Coder l’écran d’animation « woosh » sur Amiga
(dansalva.to)Coder l’écran d’animation « woosh » sur Amiga
- À sa sortie en 1985, l’Amiga a émerveillé par ses graphismes et son son.
- Afficher des images colorées sur Amiga est simple, mais dans le contexte d’un moteur de jeu, cela pose de nombreux défis.
Défi 1 : exigences en RAM
- Un Amiga 500 typique dispose de 512 Ko de « chip RAM » et de 512 Ko de RAM d’extension.
- Seule la chip RAM peut être utilisée pour afficher les graphismes et le son, ce qui la rend plus précieuse.
- Un full-screen character graphic (CG) est un bitmap 320x240 en 32 couleurs, qui occupe 48 Ko de RAM non compressé.
- Pour prendre en charge la compression des assets, le format de compression ZX0 a été ajouté ; une fois compressé, le CG tombe à 8 Ko, ce qui le rend acceptable.
- Quand les assets du niveau sont chargés, le CG compressé est chargé en RAM d’extension, puis décompressé en chip RAM juste avant l’affichage.
- Au lieu de chercher 48 Ko de chip RAM, d’autres zones de mémoire écran sont réutilisées.
Défi 2 : effet de « découpe d’écran »
- Au départ, un wipe vertical avait été envisagé pour la transition d’écran.
- Mais pour qu’il soit vraiment réussi visuellement, il aurait fallu un wipe en dégradé ajustant la palette de couleurs à chaque scanline.
- L’effet de découpe d’écran est plus simple à implémenter et paraît plus impressionnant pour le spectateur moyen.
- Deux fonctionnalités spéciales de l’Amiga coopèrent pour rendre cet effet possible :
- Le coprocesseur (copper) fonctionne en parallèle du CPU et peut recevoir des instructions pour modifier les registres matériels à des lignes précises de l’écran.
- La mémoire écran peut être redirigée n’importe où dans la chip RAM en réglant les pointeurs d’écran dans les registres matériels.
Défi 3 : les « motion lines »
- Pour finaliser l’effet d’animation, il faut des lignes qui « wooshent » en arrière-plan.
- Utiliser des sprites pour dessiner ces lignes est un bon choix, car ils peuvent être dessinés et déplacés indépendamment de la mémoire écran.
- Les sprites de l’Amiga sont très limités et complexes.
Couleurs des sprites
- Les sprites partagent les bitplanes et la palette de couleurs, donc l’objectif est d’utiliser le moins de couleurs possible.
- Les sprites n’utilisent que 3 couleurs, ce qui laisse 28 couleurs au CG et 1 couleur pour l’arrière-plan.
- Des sprites différents utilisent des couleurs différentes dans la palette.
Réutilisation des graphismes de sprites
- Les 4 premiers octets des graphismes d’un sprite sont des « bits de contrôle » qui indiquent la position et la hauteur du sprite.
- C’est un problème quand on veut dessiner le même graphisme à plusieurs positions.
- À la place, 8 faux sprites ont été créés ne contenant que les bits de contrôle, et les pointeurs de sprites sont réglés sur ces faux sprites.

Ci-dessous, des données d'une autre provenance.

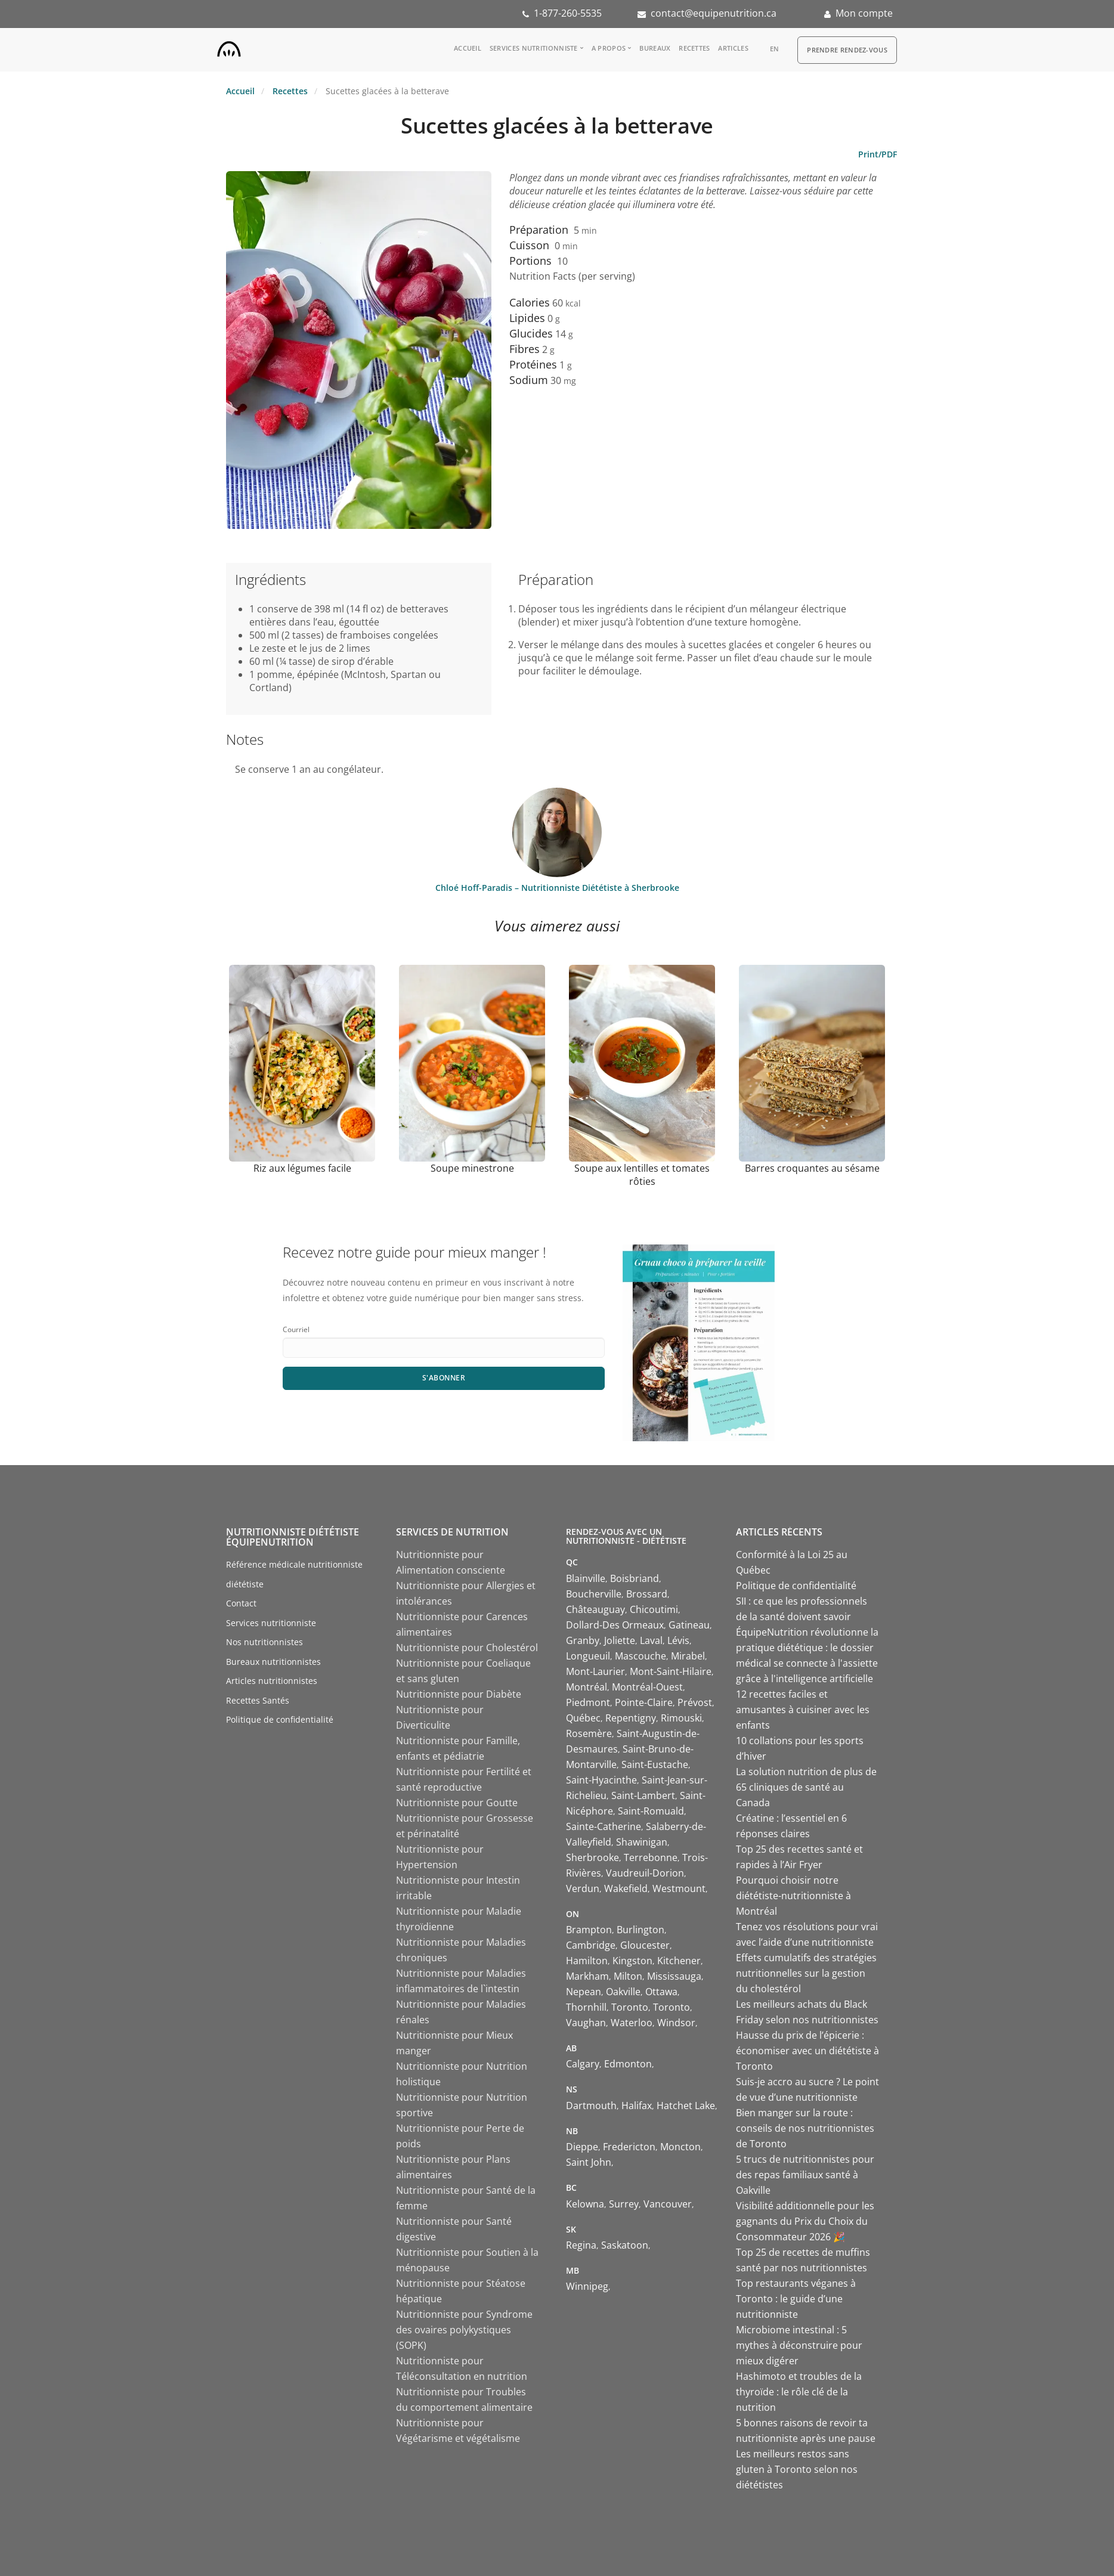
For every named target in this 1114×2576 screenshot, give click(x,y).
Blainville (585, 1578)
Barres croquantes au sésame (812, 1168)
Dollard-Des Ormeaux (615, 1624)
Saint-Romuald (651, 1811)
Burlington (640, 1929)
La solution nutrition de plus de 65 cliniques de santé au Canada (806, 1787)
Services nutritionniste (534, 48)
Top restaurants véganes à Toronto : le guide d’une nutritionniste (796, 2299)
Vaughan (586, 2022)
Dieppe (582, 2146)
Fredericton (629, 2146)
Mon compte (864, 13)
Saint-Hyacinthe (601, 1780)
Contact (241, 1603)
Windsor (676, 2022)
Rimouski (681, 1717)
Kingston (632, 1960)
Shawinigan (641, 1842)
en (774, 48)
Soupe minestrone (472, 1168)
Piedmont (588, 1702)
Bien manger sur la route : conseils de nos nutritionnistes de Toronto (805, 2128)
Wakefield (626, 1888)
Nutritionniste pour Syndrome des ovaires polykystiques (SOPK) (464, 2330)
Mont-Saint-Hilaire (670, 1671)
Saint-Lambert (643, 1795)
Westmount (678, 1888)
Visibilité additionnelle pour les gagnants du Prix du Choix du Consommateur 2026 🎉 (805, 2221)
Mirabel (688, 1655)
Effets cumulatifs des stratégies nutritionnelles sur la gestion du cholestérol (806, 1973)
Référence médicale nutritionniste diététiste (294, 1574)
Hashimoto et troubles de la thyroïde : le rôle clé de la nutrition (799, 2392)
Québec (583, 1717)
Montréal (586, 1686)
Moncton (680, 2146)
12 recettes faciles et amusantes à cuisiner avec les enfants (802, 1710)
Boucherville (593, 1593)
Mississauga (674, 1976)
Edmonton (628, 2063)
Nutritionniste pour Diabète (458, 1694)
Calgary (582, 2063)
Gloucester (645, 1945)
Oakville (623, 1991)
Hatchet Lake (686, 2105)
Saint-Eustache (654, 1764)
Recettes (694, 48)
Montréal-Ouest (647, 1686)
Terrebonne (650, 1857)
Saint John (588, 2162)
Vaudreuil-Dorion (645, 1873)
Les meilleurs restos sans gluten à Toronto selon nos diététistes (797, 2469)
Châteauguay (595, 1609)
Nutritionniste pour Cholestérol (467, 1647)
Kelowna (585, 2203)
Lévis (678, 1640)
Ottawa (661, 1991)
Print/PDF (877, 154)
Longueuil (588, 1655)
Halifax (636, 2105)
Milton (628, 1976)
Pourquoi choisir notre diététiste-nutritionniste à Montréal (793, 1896)
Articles (733, 48)
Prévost (694, 1702)
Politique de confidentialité (279, 1719)
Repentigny (630, 1717)
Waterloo (631, 2022)
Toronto (629, 2007)
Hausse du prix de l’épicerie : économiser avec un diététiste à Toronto (807, 2051)
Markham (587, 1976)
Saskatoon (624, 2245)
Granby (582, 1640)
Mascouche (640, 1655)
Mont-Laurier (595, 1671)
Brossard (646, 1593)
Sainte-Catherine (603, 1826)
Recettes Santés (257, 1700)
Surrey (624, 2203)
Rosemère (589, 1733)
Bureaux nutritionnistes (273, 1661)
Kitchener (679, 1960)
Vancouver (667, 2203)
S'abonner (444, 1378)
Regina (581, 2245)
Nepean (583, 1991)
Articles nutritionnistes (271, 1680)
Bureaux (654, 48)
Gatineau (689, 1624)
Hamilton (587, 1960)
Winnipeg (587, 2286)
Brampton (589, 1929)
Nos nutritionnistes (264, 1642)
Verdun (582, 1888)
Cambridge (590, 1945)
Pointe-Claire (644, 1702)
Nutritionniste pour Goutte (457, 1802)
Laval (651, 1640)
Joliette (619, 1640)
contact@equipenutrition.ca (713, 13)
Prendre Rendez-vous (847, 49)
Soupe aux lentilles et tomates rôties (642, 1175)
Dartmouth (591, 2105)
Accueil (467, 48)
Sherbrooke (592, 1857)
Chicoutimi (654, 1609)
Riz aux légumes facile (302, 1168)
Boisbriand (634, 1578)
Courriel (296, 1329)
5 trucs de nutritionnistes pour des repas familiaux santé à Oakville (805, 2175)
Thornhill (586, 2007)
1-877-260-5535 (568, 13)
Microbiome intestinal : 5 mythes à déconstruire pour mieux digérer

Les sprites ne sont pas dessinés quand les bitplanes sont désactivés
- Avant que le CG n’atteigne le haut de l’écran, il y a beaucoup d’espace vide entre le haut de l’écran et le début du CG.
- Si les bitplanes restent activés pendant ce temps, des données parasites sont affichées à l’écran.
- Si les bitplanes sont désactivés, les sprites ne sont pas dessinés non plus.
- La solution consiste à n’activer qu’un seul bitplane et à régler les pointeurs d’écran sur des données vides.
Conclusion
- Au départ, il n’était pas certain qu’il soit possible d’inclure des CG dans le jeu à cause des contraintes de RAM.
- La compression des données a montré que le surcoût restait tout à fait raisonnable.
- Exploiter les caractéristiques uniques du matériel de l’Amiga est particulièrement intéressant.
GN⁺ pense que :
- Cet article montre bien les capacités de traitement graphique de l’ordinateur Amiga et les techniques d’optimisation mémoire utilisées pendant le développement d’un jeu.
- Il explique comment produire des effets impressionnants dans des ressources limitées en exploitant la compression des données et les fonctions spéciales du matériel.
- Comprendre et exploiter le matériel de machines classiques comme l’Amiga est un sujet très intéressant pour les développeurs de jeux rétro et pour les personnes intéressées par l’histoire de l’informatique.